On the integration question, the EMA really notes what had already been in the public domain, which is integration can be documented with AAVs that are relatively low frequency. The EMA also noted that we have data from human tissues obtained from patients treated with Roctavian, and there's nothing unexpected about the integration pattern. Given the relatively short follow-up of patients in clinical trials, did want to advise patients that the risk of integration could carry a potential risk of tumorigenesis and at the same time advised patients that no cancers have been detected in patients treated with
Roctavian or as we said, previously for that matter, any AAV gene therapy. I think that it's great because it's a kind of, a good caution for patients to make sure they understand before they make their treatment decision, which is why we talk about adopters, people who are willing to do the research to understand the product that they're about to take. But at the same time, it's only acknowledged as a potential risk, not something that's actually been observed. I don't think they, you know, obviously we'll have to get into it with the FDA, but in regards to things that haven't happened, cancer , it's very difficult for that to weigh into a benefit risk analysis. Meaning, if it's not actually a risk, it's not really a risk.

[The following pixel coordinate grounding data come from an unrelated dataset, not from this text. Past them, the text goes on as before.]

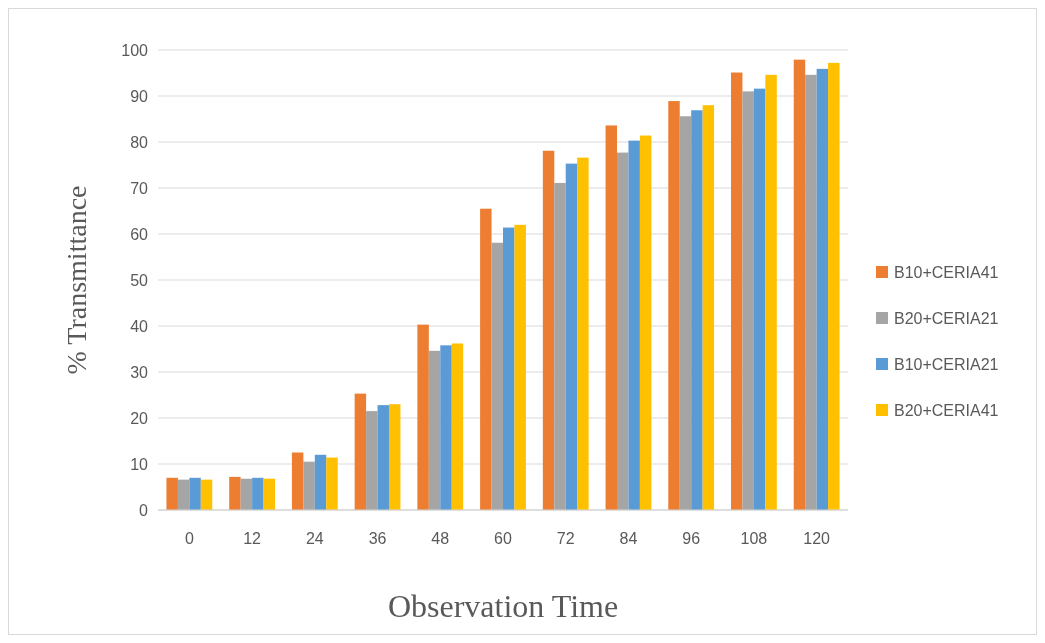 The image size is (1045, 643). What do you see at coordinates (628, 538) in the screenshot?
I see `x-tick-label: 84` at bounding box center [628, 538].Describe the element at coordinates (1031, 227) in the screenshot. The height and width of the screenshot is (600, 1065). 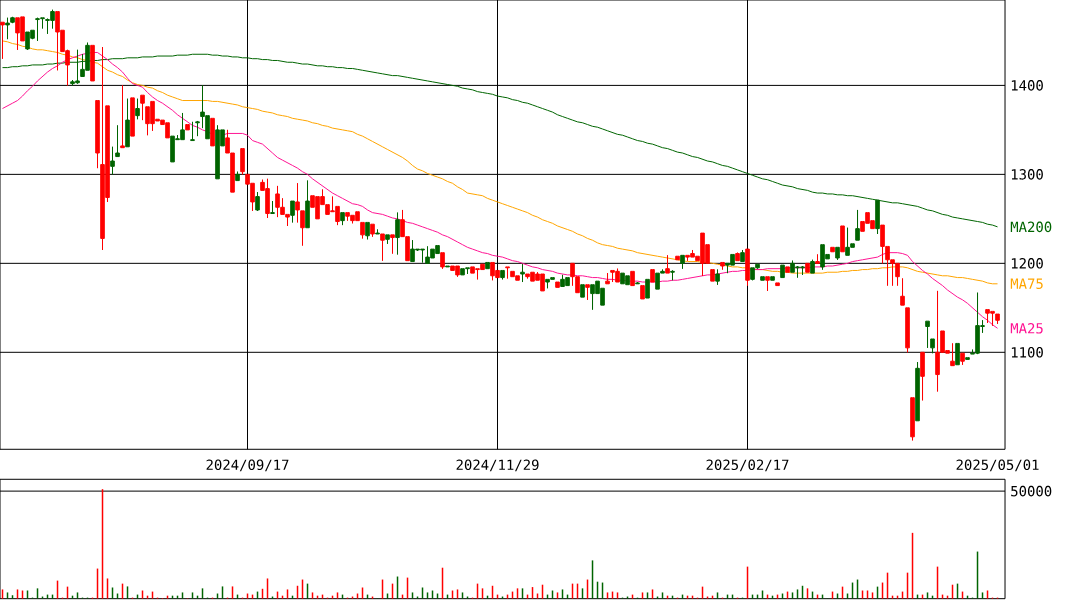
I see `series-label: MA200` at that location.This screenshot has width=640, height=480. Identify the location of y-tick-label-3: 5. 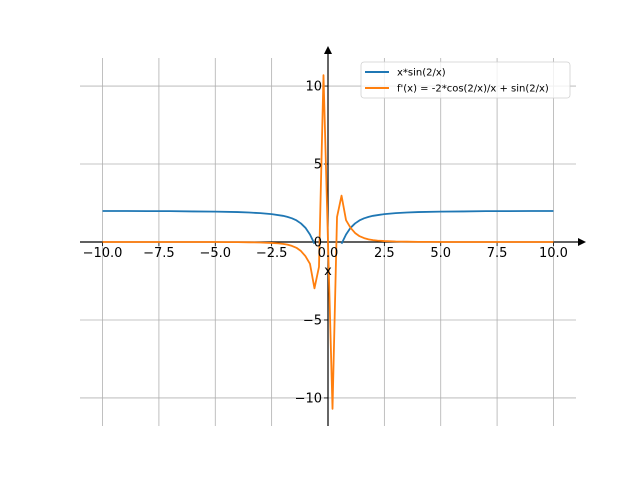
(318, 166). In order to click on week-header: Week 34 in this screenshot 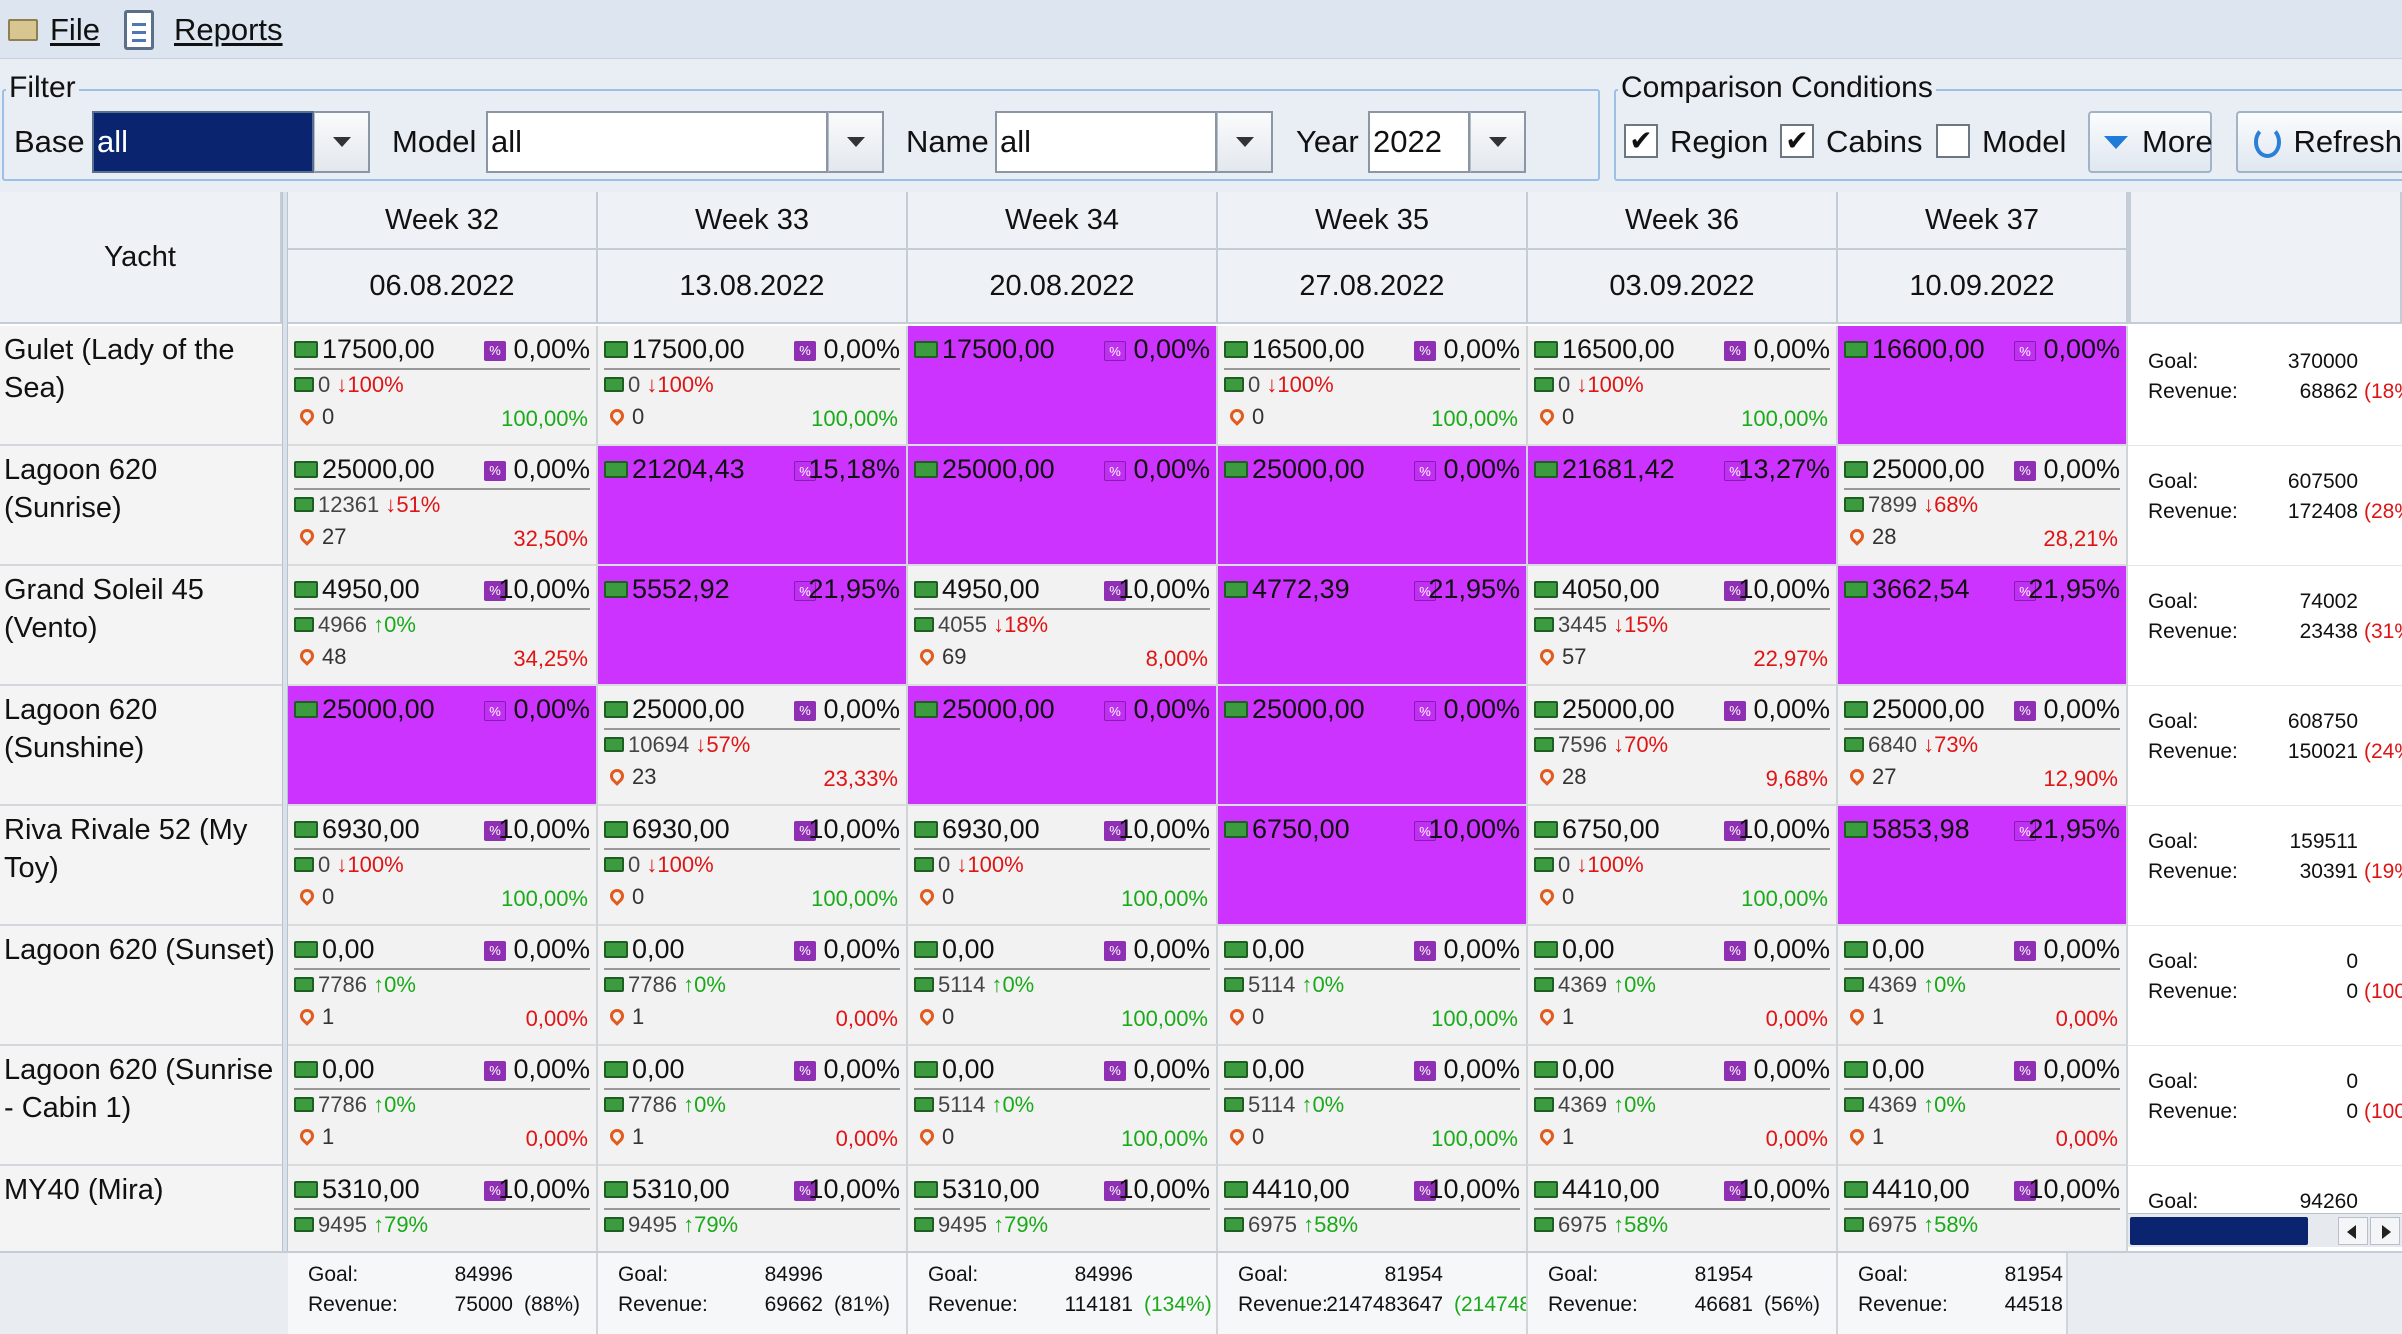, I will do `click(1063, 221)`.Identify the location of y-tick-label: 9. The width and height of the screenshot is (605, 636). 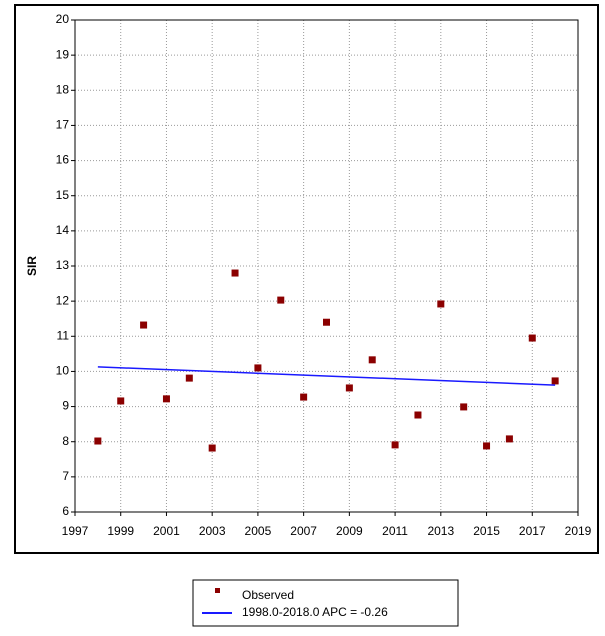
(66, 406).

Relative to the SG&A question, if Brian were here, he would say, we get a lot of leverage out of the infrastructure of our commercial and medical business, one. Two, much of our Roctavian team is already in place and exists in the SG&A expenses. Three, as we get new approvals and go into new markets, we will expand that team, but only incrementally. Expect as you go forward to see only incremental additions to SG&A because of Roctavian.
At this time, there are no further questions. I would like to turn the call back to Mr. Bienaimé for closing remarks.
All right. Thank you all for joining us today, to mark this significant moment for people with severe hemophilia, for the field of gene therapy and the good work of the team at BioMarin. As pioneers in the field of transformative medicines, we are so pleased by this tremendous achievement. Thank you all for your support and we look forward to seeing you soon. Goodbye.
This now concludes today's conference call. Thank you for attending.